Following preoxygenation, patient was induced with fentanyl 2 mcg/kg and propofol 2 mg/kg. After ensuring ability to mask ventilate, he was paralyzed with vecuronium. After paralysis patient was able to be ventilated easily without any airway adjuvants. Laryngoscopy using Macintosh 3 left sided blade revealed a distorted anatomy with the epiglottis being pulled toward the band (Cormack and Lehane laryngoscopy grade 4). The view did not improve with BURP and the working space on the right side was too narrow, a decision to intubate using a fibreoptic bronchoscope was made. Patient was mask ventilated and then intubated with a size 6.0 cuffed nasal tube using a fibreoptic bronchoscope. In spite of the distorted anatomy, intubation of the trachea was easily achieved and there were no episodes of desaturation during the bronchoscopy. Endotracheal tube placement was also confirmed with the bronchoscope, end tidal CO 2 trace, and bilateral equal air entry on auscultation.

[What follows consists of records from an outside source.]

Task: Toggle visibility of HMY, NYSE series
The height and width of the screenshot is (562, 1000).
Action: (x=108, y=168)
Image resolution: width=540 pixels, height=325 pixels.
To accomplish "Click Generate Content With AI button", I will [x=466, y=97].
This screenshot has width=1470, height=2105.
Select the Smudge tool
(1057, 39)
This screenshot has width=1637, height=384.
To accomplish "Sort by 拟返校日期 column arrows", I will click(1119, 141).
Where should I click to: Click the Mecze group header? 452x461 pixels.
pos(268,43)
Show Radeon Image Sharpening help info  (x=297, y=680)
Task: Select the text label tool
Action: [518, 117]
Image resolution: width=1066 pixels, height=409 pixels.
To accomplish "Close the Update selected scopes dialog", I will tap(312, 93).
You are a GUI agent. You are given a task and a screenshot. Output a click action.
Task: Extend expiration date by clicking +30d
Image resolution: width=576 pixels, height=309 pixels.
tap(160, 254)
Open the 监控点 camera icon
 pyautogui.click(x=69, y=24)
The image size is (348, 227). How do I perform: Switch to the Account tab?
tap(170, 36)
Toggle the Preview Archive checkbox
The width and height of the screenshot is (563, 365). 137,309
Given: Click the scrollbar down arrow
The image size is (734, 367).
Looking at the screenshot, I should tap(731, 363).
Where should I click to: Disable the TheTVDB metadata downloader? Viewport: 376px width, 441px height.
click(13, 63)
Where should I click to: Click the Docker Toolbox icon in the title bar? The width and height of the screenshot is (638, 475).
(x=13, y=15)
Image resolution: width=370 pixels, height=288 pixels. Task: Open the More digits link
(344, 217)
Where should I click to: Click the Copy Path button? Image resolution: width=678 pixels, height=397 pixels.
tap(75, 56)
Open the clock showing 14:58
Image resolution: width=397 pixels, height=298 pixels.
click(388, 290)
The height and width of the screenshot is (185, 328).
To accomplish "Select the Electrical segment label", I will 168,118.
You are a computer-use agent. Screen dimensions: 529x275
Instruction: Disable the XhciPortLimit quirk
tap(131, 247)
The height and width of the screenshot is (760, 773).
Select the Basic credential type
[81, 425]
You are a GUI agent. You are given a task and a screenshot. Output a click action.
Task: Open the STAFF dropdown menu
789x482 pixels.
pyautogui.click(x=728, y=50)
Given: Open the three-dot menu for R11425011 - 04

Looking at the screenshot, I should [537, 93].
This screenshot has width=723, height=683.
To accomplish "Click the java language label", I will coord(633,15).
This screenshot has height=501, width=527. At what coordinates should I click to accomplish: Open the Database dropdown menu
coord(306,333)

Intraoperatively, anesthesia was maintained with intermittent positive pressure ventilation using air/oxygen/isoflurane. Adequate analgesia was provided with intravenous morphine and paracetamol as well as infiltration of local anesthetic by surgeons. Intravenous dexamethasone was administered soon after intubation for its anti-edema effect. He was hemodynamically stable during the procedure.

At the end of the procedure, a direct laryngoscopy using Macintosh 3 blade revealed a grade 2 view. There was minimal edema around the base of the tongue on the right side. Neuromuscular blockade was adequately reversed using neostigmine and glycopyrrolate and the patient was extubated awake in the lateral position. Immediate postoperative period in the postanesthetic care unit was uneventful, and he was transferred to the ward in a stable condition.

Consent for his case to be reported was obtained from the patient before writing the article.

Congenital persistent BPM is an exceedingly rare anomaly. [1],[2],[3] The BPM (oropharyngeal) is a barrier between the stomodeum (primitive mouth) and the early pharynx during embryonic development. [3] This membrane usually breaks down by the 4 th week, opening the oral cavity to the pharynx. Failure of its resorption will result in persistent BPM. [4],[5],[6]

There are three presentations of the persistent BPM namely: [7],[8]

  1. Complete membrane: No communication between the mouth and the pharynx, the patient may suffer from early respiratory compromise. [9] Direct laryngoscopy may be unsuccessful and emergency tracheostomy needed for securing the airway. [10]
  2. Partial or total BPM: Patients were able to breathe easily and present with dysphagia between 1 and 3 months of age. These patients may need tracheostomy and surgery on the BPM.
  3. BPM as an incidental finding: Partial BPM presents with a partial connection between the oral cavity and the pharynx permitting normal respiratory and swallowing functions.
In our case, the patient had a partial persistent BPM where the glossopharyngeal band on the right side extended from the posterior part of the tongue to the right posterior pharyngeal wall.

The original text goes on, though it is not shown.